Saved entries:
-=-=-=-=-

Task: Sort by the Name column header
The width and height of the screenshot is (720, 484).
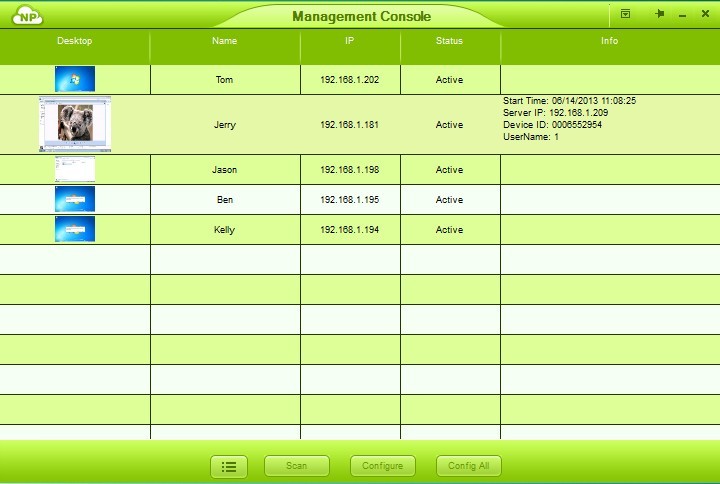Action: (x=225, y=41)
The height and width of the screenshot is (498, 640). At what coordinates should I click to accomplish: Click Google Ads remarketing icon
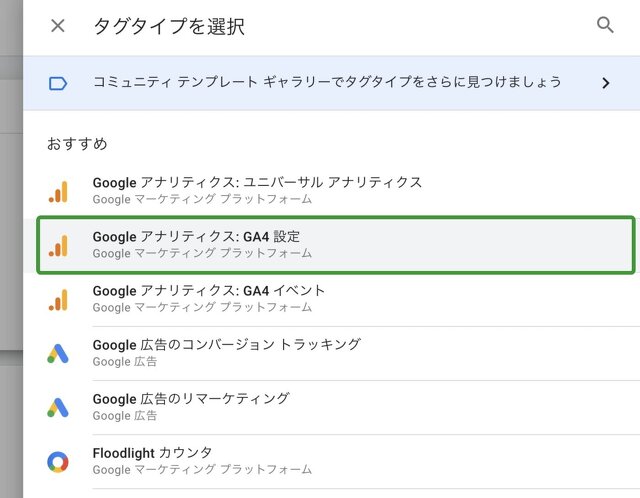pyautogui.click(x=58, y=407)
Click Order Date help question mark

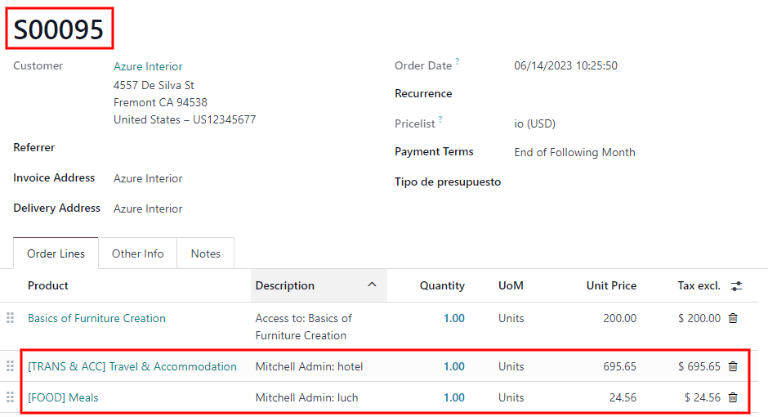point(457,62)
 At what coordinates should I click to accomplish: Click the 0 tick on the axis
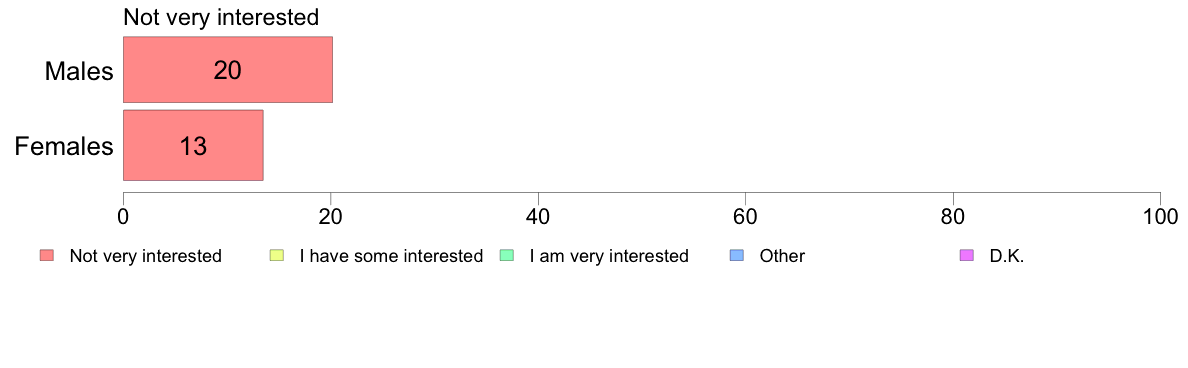pyautogui.click(x=123, y=216)
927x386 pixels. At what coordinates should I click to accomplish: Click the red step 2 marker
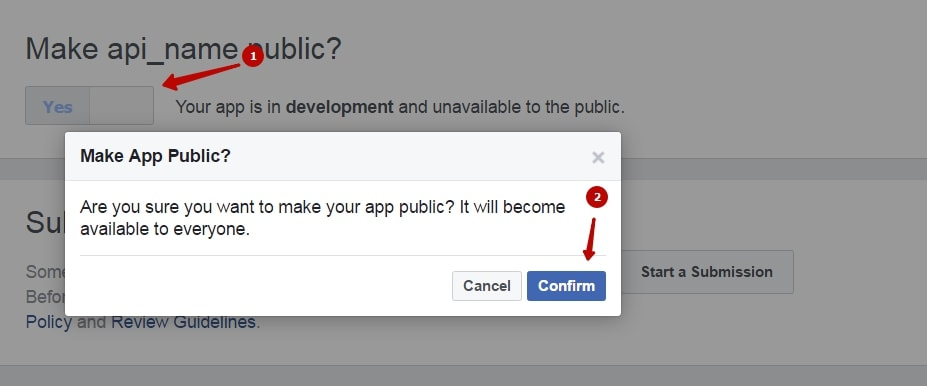pyautogui.click(x=597, y=198)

-=-=-=-=-

(Goal of the exercise):
Drop every image, please, and write out the data above exactly as shown.

(Worked solution):
Task: Sort by the Name column header
The width and height of the screenshot is (720, 484).
Action: (x=225, y=41)
The height and width of the screenshot is (498, 640). At what coordinates should I click to accomplish: Click Google Ads remarketing icon
pyautogui.click(x=58, y=407)
Click Order Date help question mark

point(457,62)
 At what coordinates should I click to accomplish: Click the 0 tick on the axis
pyautogui.click(x=123, y=216)
927x386 pixels. At what coordinates should I click to accomplish: Click the red step 2 marker
pyautogui.click(x=597, y=198)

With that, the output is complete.